(Data items)
────────────────────

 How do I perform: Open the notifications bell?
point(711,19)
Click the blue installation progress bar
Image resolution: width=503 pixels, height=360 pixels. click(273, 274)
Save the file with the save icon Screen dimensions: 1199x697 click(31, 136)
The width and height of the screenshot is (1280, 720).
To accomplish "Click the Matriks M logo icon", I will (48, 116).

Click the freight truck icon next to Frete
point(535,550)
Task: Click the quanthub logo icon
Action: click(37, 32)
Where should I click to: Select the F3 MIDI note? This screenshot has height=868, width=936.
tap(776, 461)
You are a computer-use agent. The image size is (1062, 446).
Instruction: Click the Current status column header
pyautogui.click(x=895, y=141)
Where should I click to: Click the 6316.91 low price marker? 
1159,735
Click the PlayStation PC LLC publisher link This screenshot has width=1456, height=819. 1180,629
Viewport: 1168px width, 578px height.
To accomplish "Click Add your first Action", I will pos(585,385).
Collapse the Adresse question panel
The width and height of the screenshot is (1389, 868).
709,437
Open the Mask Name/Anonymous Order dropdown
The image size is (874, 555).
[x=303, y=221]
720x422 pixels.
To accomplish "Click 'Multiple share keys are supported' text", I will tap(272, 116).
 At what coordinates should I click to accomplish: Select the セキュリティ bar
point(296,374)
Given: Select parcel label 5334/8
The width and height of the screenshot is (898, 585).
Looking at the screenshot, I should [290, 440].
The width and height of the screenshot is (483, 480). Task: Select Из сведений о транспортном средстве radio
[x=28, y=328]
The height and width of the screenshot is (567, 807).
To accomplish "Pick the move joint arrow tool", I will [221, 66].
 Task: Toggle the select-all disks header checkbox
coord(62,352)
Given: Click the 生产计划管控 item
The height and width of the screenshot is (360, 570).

────────────────────

Line by line, retype all the entries exactly as they are shown.

> **Output for this task**
 How do I perform: Open the notifications bell?
point(711,19)
Click the blue installation progress bar
Image resolution: width=503 pixels, height=360 pixels. click(273, 274)
Save the file with the save icon Screen dimensions: 1199x697 click(31, 136)
The width and height of the screenshot is (1280, 720).
To accomplish "Click the Matriks M logo icon", I will (48, 116).

Click the freight truck icon next to Frete
point(535,550)
Task: Click the quanthub logo icon
Action: click(37, 32)
Where should I click to: Select the F3 MIDI note? This screenshot has height=868, width=936.
tap(776, 461)
You are a computer-use agent. The image size is (1062, 446).
Instruction: Click the Current status column header
pyautogui.click(x=895, y=141)
Where should I click to: Click the 6316.91 low price marker? 
1159,735
Click the PlayStation PC LLC publisher link This screenshot has width=1456, height=819. 1180,629
Viewport: 1168px width, 578px height.
To accomplish "Click Add your first Action", I will pos(585,385).
Collapse the Adresse question panel
The width and height of the screenshot is (1389, 868).
709,437
Open the Mask Name/Anonymous Order dropdown
The image size is (874, 555).
[x=303, y=221]
720x422 pixels.
To accomplish "Click 'Multiple share keys are supported' text", I will tap(272, 116).
 At what coordinates should I click to accomplish: Select the セキュリティ bar
point(296,374)
Given: Select parcel label 5334/8
The width and height of the screenshot is (898, 585).
Looking at the screenshot, I should [290, 440].
The width and height of the screenshot is (483, 480). Task: Select Из сведений о транспортном средстве radio
[x=28, y=328]
The height and width of the screenshot is (567, 807).
To accomplish "Pick the move joint arrow tool", I will [221, 66].
 Task: Toggle the select-all disks header checkbox
coord(62,352)
Given: Click the 生产计划管控 item
The height and width of the screenshot is (360, 570).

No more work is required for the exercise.